More precisely: start with a group (in your example $SO(n)$) acting on a space $X$ (in your example $\mathbb R^n$), and look at the space of functions on $X$ (let me write it $\mathcal F(X)$; in a careful treatment, one would have to think about whether we wanted continuous, smooth, $L^2$, or some other kind of functions, but I will suppress that kind of technical consideration).
Then, as you observe, there is a natural representation of $G$ on $\mathcal F(X)$.
You are right that from a certain point of view this seems trivial, because the representation is obvious. Unlike when one first learns rep'n theory of finite groups, where one devotes a lot of effort to constructing reps., in this context, the rep. stares you in the face.
So how can this be interesting?
Well, the representation $\mathcal F(X)$ will almost never be irreducible. How does this representation decompose?
Suddenly we are looking at a hard representation theoretic problem.
First, we have to work out the list of irreps of $G$ (which is much like what one does in a first course on rep'n theory of finite groups).
Second, we have to figure out how $\mathcal F(X)$ decomposes, which involves representation theory (among other things, you have to develop methods for investigating this sort of question), and also often a lot of analysis (because typically $\mathcal F(X)$ will be infinite dimensional, and may be a Hilbert space, or have some other similar sort of topological vector space structure which should be incorporated into the picture).
I don't think I should say too much more here, but I will just give some illustrative examples:
If $ X = G = S^1$ (the circle group, say thought of as $\mathbb R/\mathbb Z$) acting on itself by addition, then the solution to the problem of decomposing $\mathcal F(S^1)$ is the theory of Fourier series. (Note that a function on $S^1$ is the same as a periodic function on $\mathbb R$.)
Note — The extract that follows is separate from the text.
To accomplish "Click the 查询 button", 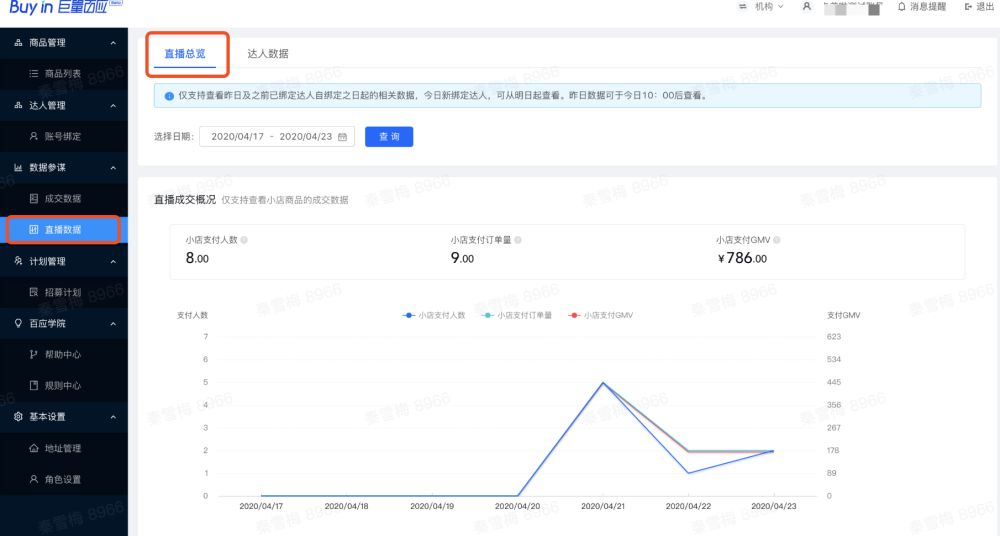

If $ X = G = \mathbb R$, with $G$ acting on itself by addition, then the solution to the above question (how does $\mathcal F(\mathbb R)$ decompose under the action of $\mathbb R$) is the theory of the Fourier transform.
If $ X = S^2$ and $G = SO(3)$ acting on $X$ via rotations, then decomposing $\mathcal F(S^2)$ into irreducible representations gives the theory of spherical harmonics. (This is an important example in quantum mechanics; it comes up for example in the theory of the hydrogen atom, when one has a spherical symmetry because the electron orbits the nucleus, which one thinks of as the centre of the sphere.)
If $ X = SL_2(\mathbb R)/SL_2(\mathbb Z)$ (this is the quotient of a Lie group by a discrete subgroup, so is naturally a manifold, in this case of dimension 3), with $G = SL_2(\mathbb R)$ acting by left multiplication, then the problem of decomposing $\mathcal F(X)$ leads to the theory of modular forms and Maass forms, and is the first example in the more general theory of automorphic forms.
Added: Looking over the other answers, I see that this is an elaboration on AD.'s answer.